Twitter hesabımın en başında sabitlediğim bir mesajım var. Orada şunu söylüyorum: DEPREM: İstanbul’da gelecek 30 yıl içinde 7.0 ve üzerinde bir deprem olma olasılığı yüzde 65! Yapmamız gereken çok fazla şey var. Deprem hazırlığı gündemimizden hiç düşmeden, en öncelikli konularımızdan biri olmalı. Mecburuz! Bu notu sabitleme amacım, takipçilerimin konuyu akıllarından hiç çıkarmamasını sağlamak, farkındalık oluşturmak...
Riskleri anlatmak için şimdiye kadar yüzlerce yazı yazdım, televizyon ve radyo programları yaptım. Türkiye’deki durumumuz şu: Sallanmadığımız zamanlarda deprem konusunu neredeyse hiç hatırlamıyoruz. Yerkabuğu ara ara harekete geçerek İstanbullulara “Ben buradayım” diyor. Perşembe günü merkez üssü Tekirdağ civarı olan 4.3 büyüklüğünde bir sarsıntı daha gerçekleşti.

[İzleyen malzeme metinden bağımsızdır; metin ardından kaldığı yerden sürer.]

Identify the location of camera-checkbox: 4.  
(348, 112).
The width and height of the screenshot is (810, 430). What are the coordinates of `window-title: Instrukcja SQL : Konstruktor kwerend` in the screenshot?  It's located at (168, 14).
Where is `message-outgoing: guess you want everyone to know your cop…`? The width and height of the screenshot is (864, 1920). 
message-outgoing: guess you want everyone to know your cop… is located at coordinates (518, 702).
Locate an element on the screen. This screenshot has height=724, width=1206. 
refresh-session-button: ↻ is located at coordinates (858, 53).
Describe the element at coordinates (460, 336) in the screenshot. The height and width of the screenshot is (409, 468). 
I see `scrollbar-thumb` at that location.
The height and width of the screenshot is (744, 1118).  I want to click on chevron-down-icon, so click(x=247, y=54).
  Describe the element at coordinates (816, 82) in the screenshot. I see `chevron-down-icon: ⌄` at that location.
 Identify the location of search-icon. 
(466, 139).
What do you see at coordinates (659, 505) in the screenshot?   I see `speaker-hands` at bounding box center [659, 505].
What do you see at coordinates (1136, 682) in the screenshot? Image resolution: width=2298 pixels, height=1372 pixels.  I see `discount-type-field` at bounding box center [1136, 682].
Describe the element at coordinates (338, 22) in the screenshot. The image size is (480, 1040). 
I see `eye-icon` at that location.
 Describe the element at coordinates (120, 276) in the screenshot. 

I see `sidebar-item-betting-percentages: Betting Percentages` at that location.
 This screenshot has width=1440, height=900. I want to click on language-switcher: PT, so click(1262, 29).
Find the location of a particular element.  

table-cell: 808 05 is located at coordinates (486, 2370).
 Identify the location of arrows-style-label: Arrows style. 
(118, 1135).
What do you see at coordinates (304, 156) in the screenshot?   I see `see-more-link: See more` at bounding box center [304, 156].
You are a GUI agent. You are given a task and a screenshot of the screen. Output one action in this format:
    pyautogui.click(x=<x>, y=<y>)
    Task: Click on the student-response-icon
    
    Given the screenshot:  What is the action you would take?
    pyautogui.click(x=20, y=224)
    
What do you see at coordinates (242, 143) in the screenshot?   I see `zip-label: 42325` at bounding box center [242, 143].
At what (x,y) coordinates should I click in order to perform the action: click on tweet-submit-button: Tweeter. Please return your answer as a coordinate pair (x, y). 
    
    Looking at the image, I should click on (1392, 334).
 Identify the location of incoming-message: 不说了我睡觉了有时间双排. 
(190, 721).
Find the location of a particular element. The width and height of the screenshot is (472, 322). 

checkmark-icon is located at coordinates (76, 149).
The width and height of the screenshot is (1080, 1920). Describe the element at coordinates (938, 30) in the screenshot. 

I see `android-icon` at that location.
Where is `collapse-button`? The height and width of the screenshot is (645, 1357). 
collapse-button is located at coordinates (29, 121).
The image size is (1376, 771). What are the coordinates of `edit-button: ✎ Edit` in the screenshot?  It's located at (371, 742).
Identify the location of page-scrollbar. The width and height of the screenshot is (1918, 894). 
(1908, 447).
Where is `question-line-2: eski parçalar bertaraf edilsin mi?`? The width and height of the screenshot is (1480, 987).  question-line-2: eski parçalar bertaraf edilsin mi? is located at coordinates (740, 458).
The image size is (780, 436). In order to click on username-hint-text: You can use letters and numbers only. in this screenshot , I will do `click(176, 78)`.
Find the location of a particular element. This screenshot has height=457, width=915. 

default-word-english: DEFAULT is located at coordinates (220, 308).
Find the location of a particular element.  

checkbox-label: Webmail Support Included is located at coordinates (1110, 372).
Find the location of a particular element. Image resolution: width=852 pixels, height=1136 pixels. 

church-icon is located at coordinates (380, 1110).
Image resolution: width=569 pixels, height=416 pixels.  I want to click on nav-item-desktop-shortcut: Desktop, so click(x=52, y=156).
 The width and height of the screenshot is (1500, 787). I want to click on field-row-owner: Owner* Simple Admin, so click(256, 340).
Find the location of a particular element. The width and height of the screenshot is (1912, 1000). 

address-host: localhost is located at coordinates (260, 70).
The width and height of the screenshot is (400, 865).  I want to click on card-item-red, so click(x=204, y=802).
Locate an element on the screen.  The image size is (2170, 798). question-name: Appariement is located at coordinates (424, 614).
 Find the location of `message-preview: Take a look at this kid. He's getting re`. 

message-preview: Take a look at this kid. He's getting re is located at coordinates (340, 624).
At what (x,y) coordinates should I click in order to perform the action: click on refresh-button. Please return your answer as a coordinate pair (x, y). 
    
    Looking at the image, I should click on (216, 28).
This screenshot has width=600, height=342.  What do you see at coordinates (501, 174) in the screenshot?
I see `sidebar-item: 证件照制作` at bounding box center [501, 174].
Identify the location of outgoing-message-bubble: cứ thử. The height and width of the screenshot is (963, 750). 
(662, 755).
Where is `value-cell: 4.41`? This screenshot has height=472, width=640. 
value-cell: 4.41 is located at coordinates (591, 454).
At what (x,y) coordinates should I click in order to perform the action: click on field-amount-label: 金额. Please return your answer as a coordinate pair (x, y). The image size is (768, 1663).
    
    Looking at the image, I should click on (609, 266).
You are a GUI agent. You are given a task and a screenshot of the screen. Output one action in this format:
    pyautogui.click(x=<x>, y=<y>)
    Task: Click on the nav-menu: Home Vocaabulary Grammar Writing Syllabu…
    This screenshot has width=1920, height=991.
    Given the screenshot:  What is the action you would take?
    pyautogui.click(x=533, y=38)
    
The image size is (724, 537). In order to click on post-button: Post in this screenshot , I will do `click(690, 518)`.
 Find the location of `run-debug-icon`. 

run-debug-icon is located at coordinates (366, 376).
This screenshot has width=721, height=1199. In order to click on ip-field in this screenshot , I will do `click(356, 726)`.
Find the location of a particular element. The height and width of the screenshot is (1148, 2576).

Fakat bu depremin gündem oluşturma gücü de birkaç saat ile sınırlı kaldı. Deprem yaşanmadığı sürece kimse bu konuyu konuşmak istemiyor. Televizyon kanalları depremin hemen ardından bilim insanlarını ekrana çıkarıyor, onlar da doğal olarak aynı bilgiyi tekrar ediyor: Mutlaka büyük deprem olacak, ne zaman olacağını söylemek imkânsız ancak zamanın daraldığı kesin!